Di Giuseppe Jacopo, Grelloni Camilla, Giuliani Lucia, Delli Carpini Giovanni, Giannella Luca, Ciavattini Andrea
Woman's Health Sciences Department, Gynecologic Section, Polytechnic University of Marche, Via Filippo Corridoni, 16, 60123 Ancona, Italy.
Cancers (Basel). 2022 May 7;14(9):2323. doi: 10.3390/cancers14092323.

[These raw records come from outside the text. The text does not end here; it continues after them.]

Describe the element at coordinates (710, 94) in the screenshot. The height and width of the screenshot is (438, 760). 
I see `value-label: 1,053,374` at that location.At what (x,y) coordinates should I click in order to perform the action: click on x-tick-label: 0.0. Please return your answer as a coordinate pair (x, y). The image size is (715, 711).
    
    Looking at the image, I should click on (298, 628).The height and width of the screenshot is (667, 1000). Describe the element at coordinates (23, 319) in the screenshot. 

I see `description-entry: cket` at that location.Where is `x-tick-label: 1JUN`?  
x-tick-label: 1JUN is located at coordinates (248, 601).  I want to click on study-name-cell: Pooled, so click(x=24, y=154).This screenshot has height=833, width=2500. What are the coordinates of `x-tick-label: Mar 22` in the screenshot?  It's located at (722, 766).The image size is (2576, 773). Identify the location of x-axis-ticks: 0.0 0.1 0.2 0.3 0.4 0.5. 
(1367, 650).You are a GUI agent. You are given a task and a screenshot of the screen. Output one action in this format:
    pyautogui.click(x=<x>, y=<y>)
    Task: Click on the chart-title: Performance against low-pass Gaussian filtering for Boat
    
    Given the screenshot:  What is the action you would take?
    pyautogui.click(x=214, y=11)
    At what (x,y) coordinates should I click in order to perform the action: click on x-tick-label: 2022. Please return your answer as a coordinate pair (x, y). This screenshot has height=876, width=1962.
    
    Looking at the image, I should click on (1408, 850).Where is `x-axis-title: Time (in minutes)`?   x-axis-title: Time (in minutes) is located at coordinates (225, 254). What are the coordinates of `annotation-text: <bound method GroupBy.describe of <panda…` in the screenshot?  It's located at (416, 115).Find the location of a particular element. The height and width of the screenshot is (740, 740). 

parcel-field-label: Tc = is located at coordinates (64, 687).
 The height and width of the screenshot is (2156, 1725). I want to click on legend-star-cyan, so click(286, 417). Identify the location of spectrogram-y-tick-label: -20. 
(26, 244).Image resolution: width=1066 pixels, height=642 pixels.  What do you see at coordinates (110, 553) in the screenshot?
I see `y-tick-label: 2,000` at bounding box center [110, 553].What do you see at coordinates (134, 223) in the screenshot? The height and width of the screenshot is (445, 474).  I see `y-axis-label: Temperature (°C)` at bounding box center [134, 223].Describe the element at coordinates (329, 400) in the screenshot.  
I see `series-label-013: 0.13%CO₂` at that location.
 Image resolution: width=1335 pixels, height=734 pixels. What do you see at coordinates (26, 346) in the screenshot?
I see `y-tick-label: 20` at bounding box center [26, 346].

Background: This study aimed to systematically review the existing literature on uterine smooth muscle tumor of uncertain malignant potential (STUMP) to provide information about characteristics and outcomes of patients and the risk factors for recurrence over a period of 60 years (1960−2021). Methods: According to PRISMA guidelines, we searched for "uterine smooth muscle tumor of uncertain malignant potential" in PubMed (all fields) and Scopus (Title/Abstract/Keywords) databases (accessed on 1 January 2022). Relevant articles were obtained in full-text format and screened for additional references. The only filter used was the English language. Studies including full case description of patients with histopathological diagnosis of STUMP in accordance with Stanford criteria were included. Results: Thirty-four studies, including 189 cases, were included. The median age was 43 years, and in 21.5% of cases there was a recurrence of the disease. Bivariate analysis showed a significant association between use of morcellation without bag and risk of recurrence (p = 0.001). Unprotected morcellation during demolitive or conservative surgery was independently associated with a higher risk of disease recurrence with a relative risk of 2.94 (p < 0.001). A significant progressive decrease in the recurrence rate was observed over time (r = −0.671, p = 0.008). The percentage of patients who underwent surgery followed by in-bag protected morcellation significantly increased after the publication of the U.S. Food and Drug Administration alert about the risk linked to this procedure (p = 0.01). Conclusions: Unprotected morcellation of the lesion is associated with the relapse of the disease. However, this clinical condition showed a drastic decrease over time. This could likely be due to the increased awareness by surgeons of the importance of customizing surgical treatment.
本研究旨在系统回顾关于具有不确定恶性潜能的子宫平滑肌肿瘤(STUMP)的现有文献,以提供60年(1960 - 2021年)期间患者的特征、结局以及复发风险因素的信息。方法:根据PRISMA指南,我们在PubMed(所有字段)和Scopus(标题/摘要/关键词)数据库(于2022年1月1日访问)中搜索“具有不确定恶性潜能的子宫平滑肌肿瘤”。以全文格式获取相关文章并筛选其他参考文献。仅使用英语作为筛选条件。纳入符合斯坦福标准且对STUMP患者进行组织病理学诊断的完整病例描述的研究。结果:共纳入34项研究,包括189例病例。中位年龄为43岁,21.5%的病例出现疾病复发。双变量分析显示,使用无袋粉碎术与复发风险之间存在显著关联(p = 0.001)。在拆除性或保守性手术期间进行无保护粉碎术与疾病复发风险较高独立相关,相对风险为2.94(p < 0.001)。随着时间的推移,复发率显著逐步下降(r = -0.671,p = 0.008)。在美国食品药品监督管理局发布关于该手术相关风险的警示后,接受手术并进行袋内保护粉碎术的患者百分比显著增加(p = 0.01)。结论:病变的无保护粉碎术与疾病复发相关。然而,这种临床情况随时间推移有显著下降。这可能是由于外科医生对定制手术治疗重要性的认识提高所致。